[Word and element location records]
__________________________________________________

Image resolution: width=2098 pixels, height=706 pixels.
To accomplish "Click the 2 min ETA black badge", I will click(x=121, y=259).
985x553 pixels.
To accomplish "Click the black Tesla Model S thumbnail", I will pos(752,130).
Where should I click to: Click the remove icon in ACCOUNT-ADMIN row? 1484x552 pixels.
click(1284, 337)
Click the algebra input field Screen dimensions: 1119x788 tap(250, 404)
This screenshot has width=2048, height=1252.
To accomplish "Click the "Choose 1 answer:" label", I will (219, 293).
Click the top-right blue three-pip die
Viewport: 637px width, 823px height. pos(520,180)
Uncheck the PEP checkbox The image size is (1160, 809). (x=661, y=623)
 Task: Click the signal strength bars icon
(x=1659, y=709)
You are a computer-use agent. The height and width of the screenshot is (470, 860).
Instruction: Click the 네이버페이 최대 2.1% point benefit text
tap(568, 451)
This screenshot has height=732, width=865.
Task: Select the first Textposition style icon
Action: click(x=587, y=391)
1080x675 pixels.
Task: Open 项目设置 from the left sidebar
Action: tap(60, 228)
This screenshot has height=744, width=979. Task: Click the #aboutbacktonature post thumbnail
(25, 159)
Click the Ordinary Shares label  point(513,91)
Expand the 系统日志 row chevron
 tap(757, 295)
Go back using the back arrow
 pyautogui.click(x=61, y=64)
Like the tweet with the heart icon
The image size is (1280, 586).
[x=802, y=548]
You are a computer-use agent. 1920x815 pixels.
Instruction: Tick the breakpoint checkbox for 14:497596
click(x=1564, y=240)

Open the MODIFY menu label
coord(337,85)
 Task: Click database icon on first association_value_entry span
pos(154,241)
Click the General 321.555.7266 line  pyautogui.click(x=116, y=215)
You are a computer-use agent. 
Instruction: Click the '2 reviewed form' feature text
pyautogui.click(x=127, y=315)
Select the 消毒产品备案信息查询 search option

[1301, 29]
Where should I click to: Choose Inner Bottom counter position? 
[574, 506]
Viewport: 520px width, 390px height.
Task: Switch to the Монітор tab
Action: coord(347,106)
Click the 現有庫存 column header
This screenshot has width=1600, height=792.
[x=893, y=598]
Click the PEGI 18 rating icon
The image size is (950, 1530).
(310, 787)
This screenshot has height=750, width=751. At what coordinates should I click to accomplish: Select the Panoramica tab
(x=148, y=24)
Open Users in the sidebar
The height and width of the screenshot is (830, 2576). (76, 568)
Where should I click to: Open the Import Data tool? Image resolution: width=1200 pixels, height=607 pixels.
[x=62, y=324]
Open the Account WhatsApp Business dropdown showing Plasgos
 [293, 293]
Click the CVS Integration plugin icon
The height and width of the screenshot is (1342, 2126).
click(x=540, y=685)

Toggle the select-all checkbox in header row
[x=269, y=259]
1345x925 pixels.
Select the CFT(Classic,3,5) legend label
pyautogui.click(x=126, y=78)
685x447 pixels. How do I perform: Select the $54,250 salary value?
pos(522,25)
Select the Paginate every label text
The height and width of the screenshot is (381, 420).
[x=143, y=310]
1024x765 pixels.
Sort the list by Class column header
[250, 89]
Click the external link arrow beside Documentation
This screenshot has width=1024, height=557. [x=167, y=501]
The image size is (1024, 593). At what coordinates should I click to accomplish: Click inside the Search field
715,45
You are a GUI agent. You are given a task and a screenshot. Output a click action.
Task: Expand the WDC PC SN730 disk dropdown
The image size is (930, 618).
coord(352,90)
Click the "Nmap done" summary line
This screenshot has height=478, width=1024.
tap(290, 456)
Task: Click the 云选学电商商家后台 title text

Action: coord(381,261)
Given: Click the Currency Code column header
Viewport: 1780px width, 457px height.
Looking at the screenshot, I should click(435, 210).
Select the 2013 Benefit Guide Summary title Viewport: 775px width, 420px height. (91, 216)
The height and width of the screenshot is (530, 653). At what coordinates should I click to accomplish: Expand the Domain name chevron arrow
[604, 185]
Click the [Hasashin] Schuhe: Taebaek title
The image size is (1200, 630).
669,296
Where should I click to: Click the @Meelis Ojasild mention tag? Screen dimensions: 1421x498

__________________________________________________

**INSTRUCTIONS FOR THE TASK:**
Edit the records so that "heart icon" becomes "heart button" everywhere it appears, leaving everything else as it is.

**ANSWER TO THE EXERCISE:**
Image resolution: width=2098 pixels, height=706 pixels.
To accomplish "Click the 2 min ETA black badge", I will click(x=121, y=259).
985x553 pixels.
To accomplish "Click the black Tesla Model S thumbnail", I will pos(752,130).
Where should I click to: Click the remove icon in ACCOUNT-ADMIN row? 1484x552 pixels.
click(1284, 337)
Click the algebra input field Screen dimensions: 1119x788 tap(250, 404)
This screenshot has width=2048, height=1252.
To accomplish "Click the "Choose 1 answer:" label", I will (219, 293).
Click the top-right blue three-pip die
Viewport: 637px width, 823px height. pos(520,180)
Uncheck the PEP checkbox The image size is (1160, 809). (x=661, y=623)
 Task: Click the signal strength bars icon
(x=1659, y=709)
You are a computer-use agent. The height and width of the screenshot is (470, 860).
Instruction: Click the 네이버페이 최대 2.1% point benefit text
tap(568, 451)
This screenshot has height=732, width=865.
Task: Select the first Textposition style icon
Action: click(x=587, y=391)
1080x675 pixels.
Task: Open 项目设置 from the left sidebar
Action: tap(60, 228)
This screenshot has height=744, width=979. Task: Click the #aboutbacktonature post thumbnail
(25, 159)
Click the Ordinary Shares label  point(513,91)
Expand the 系统日志 row chevron
 tap(757, 295)
Go back using the back arrow
 pyautogui.click(x=61, y=64)
Like the tweet with the heart button
The image size is (1280, 586).
[x=802, y=548]
You are a computer-use agent. 1920x815 pixels.
Instruction: Tick the breakpoint checkbox for 14:497596
click(x=1564, y=240)

Open the MODIFY menu label
coord(337,85)
 Task: Click database icon on first association_value_entry span
pos(154,241)
Click the General 321.555.7266 line  pyautogui.click(x=116, y=215)
You are a computer-use agent. 
Instruction: Click the '2 reviewed form' feature text
pyautogui.click(x=127, y=315)
Select the 消毒产品备案信息查询 search option

[1301, 29]
Where should I click to: Choose Inner Bottom counter position? 
[574, 506]
Viewport: 520px width, 390px height.
Task: Switch to the Монітор tab
Action: coord(347,106)
Click the 現有庫存 column header
This screenshot has width=1600, height=792.
[x=893, y=598]
Click the PEGI 18 rating icon
The image size is (950, 1530).
(310, 787)
This screenshot has height=750, width=751. At what coordinates should I click to accomplish: Select the Panoramica tab
(x=148, y=24)
Open Users in the sidebar
The height and width of the screenshot is (830, 2576). (76, 568)
Where should I click to: Open the Import Data tool? Image resolution: width=1200 pixels, height=607 pixels.
[x=62, y=324]
Open the Account WhatsApp Business dropdown showing Plasgos
 [293, 293]
Click the CVS Integration plugin icon
The height and width of the screenshot is (1342, 2126).
click(x=540, y=685)

Toggle the select-all checkbox in header row
[x=269, y=259]
1345x925 pixels.
Select the CFT(Classic,3,5) legend label
pyautogui.click(x=126, y=78)
685x447 pixels. How do I perform: Select the $54,250 salary value?
pos(522,25)
Select the Paginate every label text
The height and width of the screenshot is (381, 420).
[x=143, y=310]
1024x765 pixels.
Sort the list by Class column header
[250, 89]
Click the external link arrow beside Documentation
This screenshot has width=1024, height=557. [x=167, y=501]
The image size is (1024, 593). At what coordinates should I click to accomplish: Click inside the Search field
715,45
You are a GUI agent. You are given a task and a screenshot. Output a click action.
Task: Expand the WDC PC SN730 disk dropdown
The image size is (930, 618).
coord(352,90)
Click the "Nmap done" summary line
This screenshot has height=478, width=1024.
tap(290, 456)
Task: Click the 云选学电商商家后台 title text

Action: coord(381,261)
Given: Click the Currency Code column header
Viewport: 1780px width, 457px height.
Looking at the screenshot, I should click(435, 210).
Select the 2013 Benefit Guide Summary title Viewport: 775px width, 420px height. (91, 216)
The height and width of the screenshot is (530, 653). At what coordinates should I click to accomplish: Expand the Domain name chevron arrow
[604, 185]
Click the [Hasashin] Schuhe: Taebaek title
The image size is (1200, 630).
669,296
Where should I click to: Click the @Meelis Ojasild mention tag? Screen dimensions: 1421x498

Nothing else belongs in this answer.